In fact, the closing keynote at the UA Europe conference was by David Crystal, a prolific linguist with 120 books to his name, including the bestselling The Singular History of Spelling in the English Language. His closing keynote was engaging, thought-provoking, and mesmerizing in many ways. It's probably the best keynote I've seen (even better than David Pogue).
The fact that I liked Crystal so much also troubles me. It troubles me to be so interested in language at the expense of other modes of learning. Language and text are clearly my preference.
And so it follows that I write a lot of text. Text is fine -- this blog post is 90% text. But I think we need to think of ourselves as multimedia artists, illustrators, video producers, instructional designers, business analysts, and digital storytellers. If we did, users would be a lot more engaged by what we create.
Our natural inclination for text may satisfy our preferences, but not everyone loves language so much. Our blindness towards audience awareness is ironic, given that rhetoric (the practice of targeting the message to the audience) is the foundation of writing.
Another reason why we fall back on a text-heavy approach is because text is so easy. Try explaining a difficult concept through the visual medium. It's much more difficult. Part of the beauty of text is that it allows us to communicate extremely technical information that's just not possible to communicate any other way.

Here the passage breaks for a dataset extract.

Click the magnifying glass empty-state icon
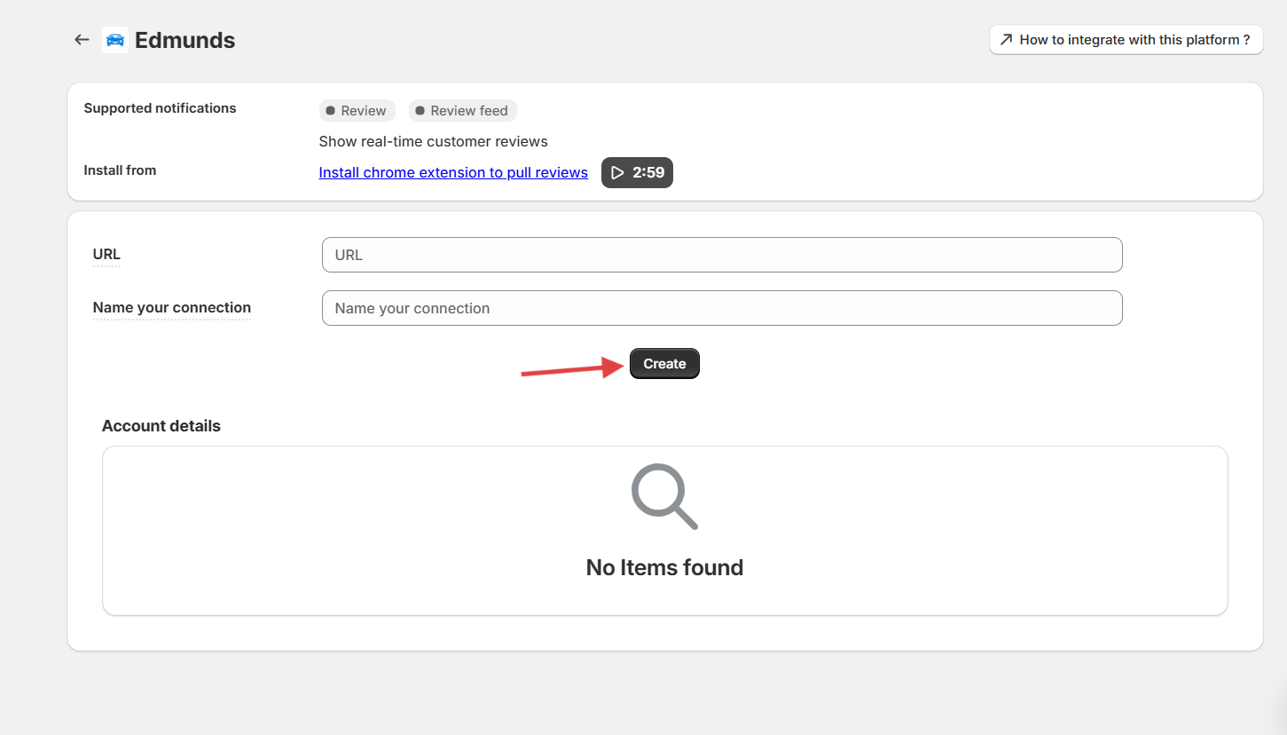Image resolution: width=1287 pixels, height=735 pixels. pyautogui.click(x=664, y=496)
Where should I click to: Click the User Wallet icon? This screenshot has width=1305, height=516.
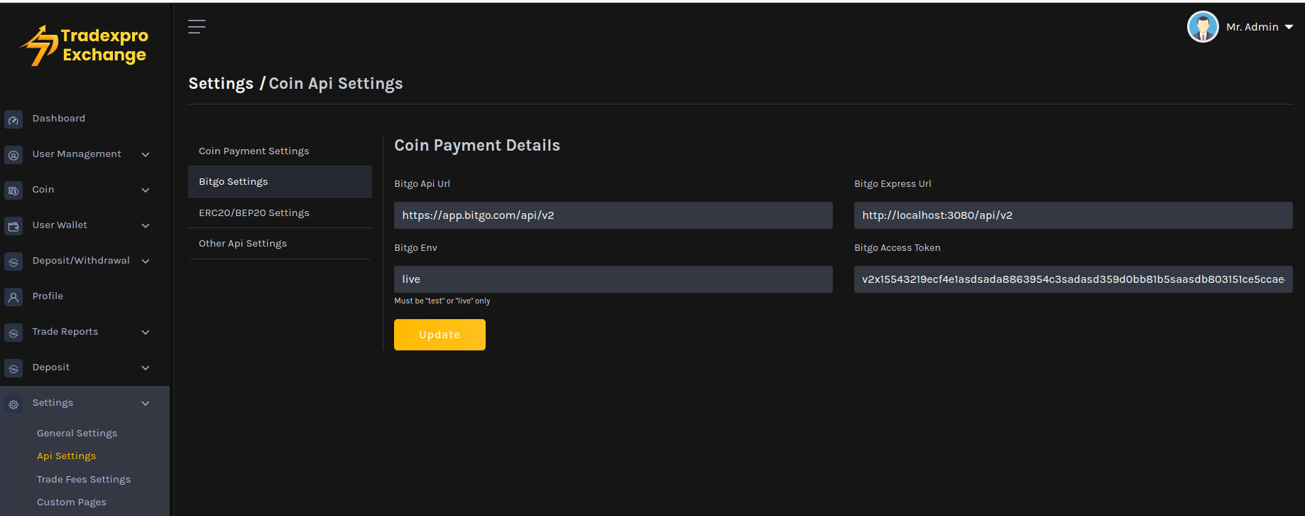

But in those attempts to explain technical concepts, we often forget that the meaning of words is slippery, because language is imprecise. Understanding depends on assumptions that aren't always shared. Perspectives are informed by biases and culture and experiences that vary. What's clear to the writer may be incomprehensibly muddy to the user.
But through visuals, you put an extra reinforcement to the meaning of your words. Where language fails, visuals communicate. Visuals simplify and distill meaning, forcing writers to communicate another way, to another part of the brain.
Notice how text begins to slip away into meaninglessness in the following image, but is then saved by a visual that clarifies everything.
Those reinforcing visuals can be the application interface itself, if you're contextualizing the help information directly in your app. Or if you're writing outside the app, you can bring the app to your content, or create conceptual diagrams illustrating your ideas.
As we engage in an approach that goes beyond text, focusing on ways to enhance our communication, the result will be much more engaging, interesting, and learnable for users.
One day I hope that, after introducing myself as a "technical writer" to someone, the person will greet me with an enthusiastic cheer and a quick smile, instead of the typical apathy and sarcasm that I usually receive.
What do you think? Do you see a need to make help better connect with users? If so, how would you do it? What forms besides text do you think would be useful to include in help material?